Nalgestan mengandung Fenilpropanolamin HCl dan chlorpheniramine maleate. Nalgestan merupakan obat yang digunakan untuk mengatasi hidung tersumbat, hidung berair, bersin-bersin, masuk angin, alergi, dan sinusitis (peradangan pada dinding sinus). Fenilpropanolamin HCl bekerja untuk meredakan hidung tersumbat.
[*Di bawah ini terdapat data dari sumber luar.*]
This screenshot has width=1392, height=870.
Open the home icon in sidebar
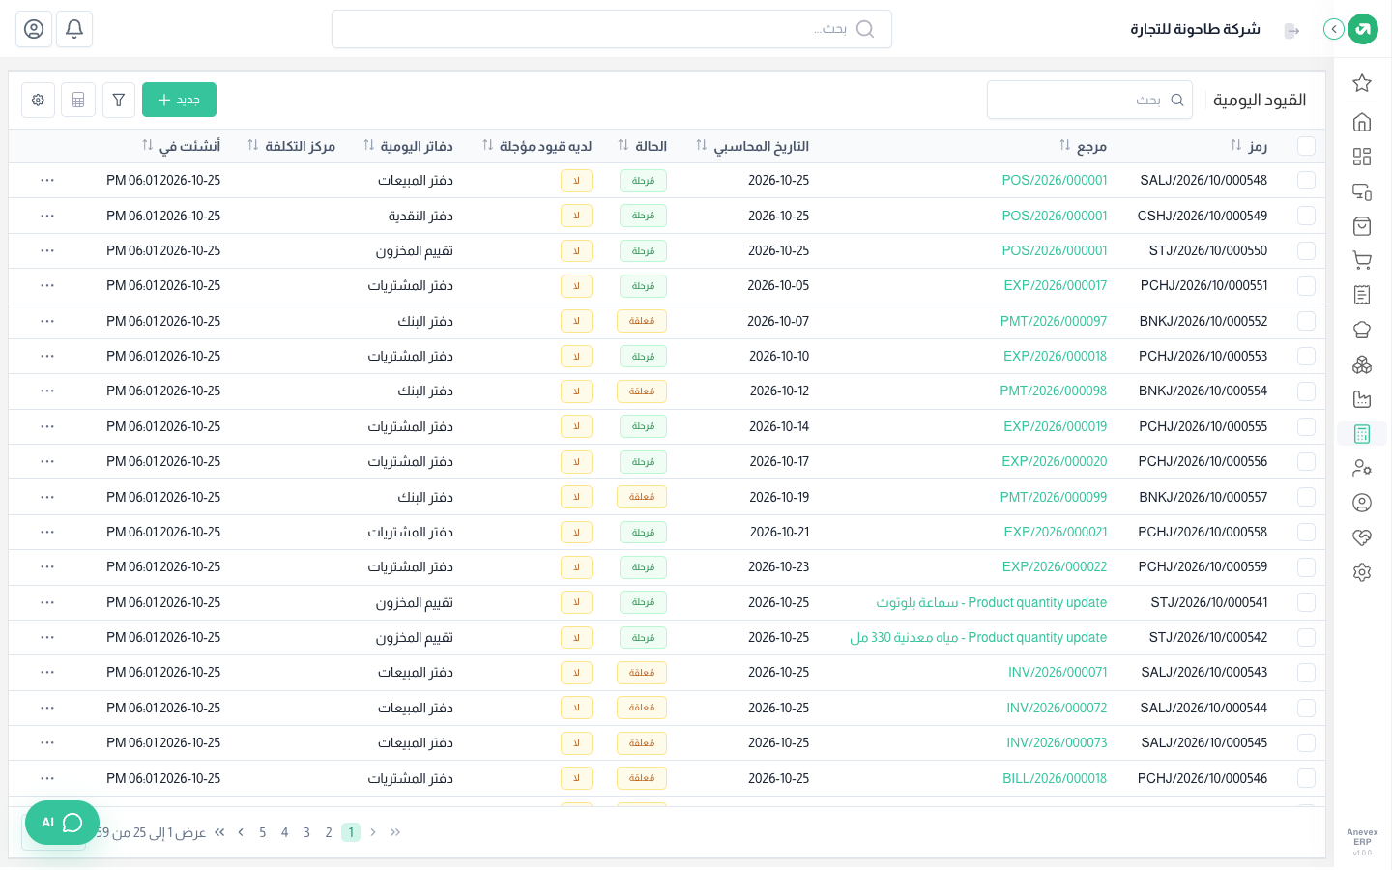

Chlorpheniramine maleate berfungsi untuk meredakan gejala alergi dan dapat menyebabkan kantuk.

Keterangan

  • Golongan: Obat Bebas Terbatas
  • Kelas Terapi: Obat Batuk dan Pilek
  • Kandungan: Phenylpropanolamine HCl 15 mg, chlorpheniramine maleate 2 mg
  • Bentuk: Tablet
  • Satuan Penjualan: Strip
  • Kemasan: Strip @ 4 Tablet
  • Farmasi: Darya Varia Laboratoria

Kegunaan

Nalgestan digunakan untuk mengatasi hidung tersumbat, hidung berair, bersin-bersin, masuk angin, alergi, dan sinusitis.

Dosis dan Cara Penggunaan

Nalgestan termasuk ke dalam golongan Obat Keras, sehingga pada setiap pembelian nya harus menggunakan resep Dokter.

1 tablet, diminum 3-4 kali sehari.

Efek Samping

  • Gangguan saluran pencernaan
  • Kesulitan berkemih
  • Kelemahan otot
  • Gemetar
  • Hipotensi (tekanan darah rendah)
  • Penglihatan kabur
  • Tinitus (berbunyi denging pada telinga)
  • Mulut kering
  • Sesak dada
  • Berkeringat
  • Haus
  • Anoreksia (gangguan makan)

Kontraindikasi:
Hindari penggunaan Nalgestan pada pasien:

  • Penderita hipertiroidisme
  • Penderita hipertensi
  • Penderita penyakit jantung
  • Penderita glaukoma sudut tertutup
  • Sedang dalam terapi MAOI
  • Penderita penyakit saluran pernapasan bawah
  • Bayi baru lahir atau prematur
  • Menyusui

Interaksi Obat:
Alkohol mempotensiasi rasa kantuk karena chlorpheniramine maleate.

Kategori Kehamilan:
Badan Pengawas Obat dan Makanan Amerika Serikat (FDA) mengkategorikan Nalgestan ke dalam Kategori C:
Studi pada hewan telah menunjukkan efek buruk pada janin (teratogenik atau embriosidal atau lainnya) dan tidak ada studi terkontrol pada wanita atau studi pada wanita dan hewan tidak tersedia. Obat diberikan hanya jika manfaat yang yang diperoleh lebih besar dari potensi risiko pada janin.